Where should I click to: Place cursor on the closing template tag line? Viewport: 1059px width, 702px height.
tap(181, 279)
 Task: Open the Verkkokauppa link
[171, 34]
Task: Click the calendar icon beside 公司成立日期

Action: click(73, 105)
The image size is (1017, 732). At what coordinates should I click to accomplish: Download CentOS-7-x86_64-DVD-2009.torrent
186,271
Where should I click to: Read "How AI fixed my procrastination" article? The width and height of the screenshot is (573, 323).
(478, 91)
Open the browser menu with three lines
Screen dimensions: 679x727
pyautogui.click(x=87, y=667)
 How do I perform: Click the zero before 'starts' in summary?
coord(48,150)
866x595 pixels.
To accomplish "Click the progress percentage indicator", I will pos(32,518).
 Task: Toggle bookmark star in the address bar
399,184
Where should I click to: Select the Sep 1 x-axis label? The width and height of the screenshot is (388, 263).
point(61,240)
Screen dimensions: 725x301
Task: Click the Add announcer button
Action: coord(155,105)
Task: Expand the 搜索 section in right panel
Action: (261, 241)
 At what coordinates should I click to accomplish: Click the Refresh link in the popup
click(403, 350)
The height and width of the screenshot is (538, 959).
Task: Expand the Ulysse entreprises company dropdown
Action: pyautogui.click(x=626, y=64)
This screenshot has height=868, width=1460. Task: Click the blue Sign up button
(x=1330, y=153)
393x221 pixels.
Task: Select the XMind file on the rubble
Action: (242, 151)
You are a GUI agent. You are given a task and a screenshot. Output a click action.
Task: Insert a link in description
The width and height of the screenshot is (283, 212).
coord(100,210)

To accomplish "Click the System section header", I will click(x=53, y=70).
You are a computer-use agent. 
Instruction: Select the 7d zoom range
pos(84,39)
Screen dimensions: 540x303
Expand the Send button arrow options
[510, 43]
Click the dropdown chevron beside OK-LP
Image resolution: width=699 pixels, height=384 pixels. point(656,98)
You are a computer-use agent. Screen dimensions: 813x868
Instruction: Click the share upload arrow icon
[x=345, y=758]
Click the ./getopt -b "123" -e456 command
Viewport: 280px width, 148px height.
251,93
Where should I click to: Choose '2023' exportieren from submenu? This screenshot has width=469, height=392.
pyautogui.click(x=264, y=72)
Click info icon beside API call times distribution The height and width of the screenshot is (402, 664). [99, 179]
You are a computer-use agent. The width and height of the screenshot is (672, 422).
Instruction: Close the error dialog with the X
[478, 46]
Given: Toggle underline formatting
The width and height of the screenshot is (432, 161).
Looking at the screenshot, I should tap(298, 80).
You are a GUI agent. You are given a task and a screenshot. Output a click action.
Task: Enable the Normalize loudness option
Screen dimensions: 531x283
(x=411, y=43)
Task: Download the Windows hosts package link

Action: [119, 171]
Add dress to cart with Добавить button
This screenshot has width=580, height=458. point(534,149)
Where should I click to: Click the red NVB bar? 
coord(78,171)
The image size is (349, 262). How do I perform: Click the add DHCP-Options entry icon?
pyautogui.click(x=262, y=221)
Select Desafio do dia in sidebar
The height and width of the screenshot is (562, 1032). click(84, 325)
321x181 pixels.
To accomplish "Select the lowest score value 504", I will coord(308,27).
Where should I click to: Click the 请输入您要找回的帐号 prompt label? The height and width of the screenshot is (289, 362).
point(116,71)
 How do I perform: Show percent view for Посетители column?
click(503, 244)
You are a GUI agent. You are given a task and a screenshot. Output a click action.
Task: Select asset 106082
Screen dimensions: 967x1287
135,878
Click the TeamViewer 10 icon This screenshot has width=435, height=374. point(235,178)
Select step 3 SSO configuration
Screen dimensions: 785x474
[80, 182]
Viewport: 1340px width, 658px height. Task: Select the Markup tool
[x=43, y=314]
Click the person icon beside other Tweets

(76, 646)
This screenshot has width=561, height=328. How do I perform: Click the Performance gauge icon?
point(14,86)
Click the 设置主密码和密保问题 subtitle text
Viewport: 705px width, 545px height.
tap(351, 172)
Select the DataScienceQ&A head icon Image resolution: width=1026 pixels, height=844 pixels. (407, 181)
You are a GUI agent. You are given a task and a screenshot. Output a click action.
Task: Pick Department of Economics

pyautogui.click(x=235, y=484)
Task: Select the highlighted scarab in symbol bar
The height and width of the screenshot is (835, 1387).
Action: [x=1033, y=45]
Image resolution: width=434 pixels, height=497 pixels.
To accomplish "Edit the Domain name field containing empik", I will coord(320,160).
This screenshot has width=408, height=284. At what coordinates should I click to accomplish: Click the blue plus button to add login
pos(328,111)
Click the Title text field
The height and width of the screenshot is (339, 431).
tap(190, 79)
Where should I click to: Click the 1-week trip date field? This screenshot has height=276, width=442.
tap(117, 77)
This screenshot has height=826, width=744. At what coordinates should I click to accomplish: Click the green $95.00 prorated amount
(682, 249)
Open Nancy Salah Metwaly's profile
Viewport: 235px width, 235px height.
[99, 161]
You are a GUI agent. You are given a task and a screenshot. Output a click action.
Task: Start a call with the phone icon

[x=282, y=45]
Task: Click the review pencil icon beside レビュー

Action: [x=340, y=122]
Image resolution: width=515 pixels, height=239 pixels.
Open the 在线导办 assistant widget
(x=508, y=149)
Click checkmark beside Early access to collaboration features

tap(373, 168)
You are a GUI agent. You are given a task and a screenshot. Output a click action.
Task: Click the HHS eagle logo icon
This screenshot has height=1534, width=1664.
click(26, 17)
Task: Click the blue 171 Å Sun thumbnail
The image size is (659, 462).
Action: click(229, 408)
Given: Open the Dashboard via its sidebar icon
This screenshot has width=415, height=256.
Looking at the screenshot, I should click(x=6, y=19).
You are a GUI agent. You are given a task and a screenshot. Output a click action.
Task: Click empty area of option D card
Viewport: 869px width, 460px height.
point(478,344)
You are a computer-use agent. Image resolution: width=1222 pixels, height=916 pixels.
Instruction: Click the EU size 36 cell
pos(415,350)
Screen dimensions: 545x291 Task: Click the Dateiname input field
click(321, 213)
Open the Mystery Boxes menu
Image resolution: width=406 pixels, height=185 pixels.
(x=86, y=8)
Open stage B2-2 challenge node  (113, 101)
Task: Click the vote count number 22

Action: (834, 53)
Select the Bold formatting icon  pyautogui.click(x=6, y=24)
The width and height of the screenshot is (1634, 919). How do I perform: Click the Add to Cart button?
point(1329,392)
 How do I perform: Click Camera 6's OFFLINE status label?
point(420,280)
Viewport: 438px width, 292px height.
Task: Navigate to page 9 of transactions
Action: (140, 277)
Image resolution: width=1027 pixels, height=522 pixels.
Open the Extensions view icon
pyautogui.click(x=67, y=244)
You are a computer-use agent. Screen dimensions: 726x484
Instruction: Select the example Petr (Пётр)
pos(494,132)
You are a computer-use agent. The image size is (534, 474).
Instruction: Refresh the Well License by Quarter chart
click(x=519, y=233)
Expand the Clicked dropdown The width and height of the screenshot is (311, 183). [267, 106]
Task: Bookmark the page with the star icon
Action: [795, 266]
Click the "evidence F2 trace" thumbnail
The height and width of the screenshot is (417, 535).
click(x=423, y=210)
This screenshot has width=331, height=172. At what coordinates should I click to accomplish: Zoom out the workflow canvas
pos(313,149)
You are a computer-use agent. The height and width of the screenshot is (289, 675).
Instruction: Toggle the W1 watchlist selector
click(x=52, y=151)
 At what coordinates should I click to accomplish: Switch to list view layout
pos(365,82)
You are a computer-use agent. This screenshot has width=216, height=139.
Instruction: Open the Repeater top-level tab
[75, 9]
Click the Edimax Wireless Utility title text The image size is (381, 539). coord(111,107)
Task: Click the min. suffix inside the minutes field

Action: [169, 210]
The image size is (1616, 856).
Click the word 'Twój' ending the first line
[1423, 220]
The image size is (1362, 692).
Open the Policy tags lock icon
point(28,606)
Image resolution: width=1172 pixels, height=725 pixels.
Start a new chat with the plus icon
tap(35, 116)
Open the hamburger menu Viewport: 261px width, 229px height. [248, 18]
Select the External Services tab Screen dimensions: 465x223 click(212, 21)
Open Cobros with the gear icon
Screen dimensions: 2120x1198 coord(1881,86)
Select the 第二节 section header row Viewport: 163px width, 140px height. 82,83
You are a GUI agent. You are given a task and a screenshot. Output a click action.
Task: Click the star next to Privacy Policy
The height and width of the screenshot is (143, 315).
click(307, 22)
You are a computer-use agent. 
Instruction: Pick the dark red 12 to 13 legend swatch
※
Return exactly, and only, the lines above starting at the line that contains "Image resolution: width=1172" and ending at the line that contains "Task: Click the star next to Privacy Policy".

Image resolution: width=1172 pixels, height=725 pixels.
Start a new chat with the plus icon
tap(35, 116)
Open the hamburger menu Viewport: 261px width, 229px height. [248, 18]
Select the External Services tab Screen dimensions: 465x223 click(212, 21)
Open Cobros with the gear icon
Screen dimensions: 2120x1198 coord(1881,86)
Select the 第二节 section header row Viewport: 163px width, 140px height. 82,83
You are a GUI agent. You are given a task and a screenshot. Output a click action.
Task: Click the star next to Privacy Policy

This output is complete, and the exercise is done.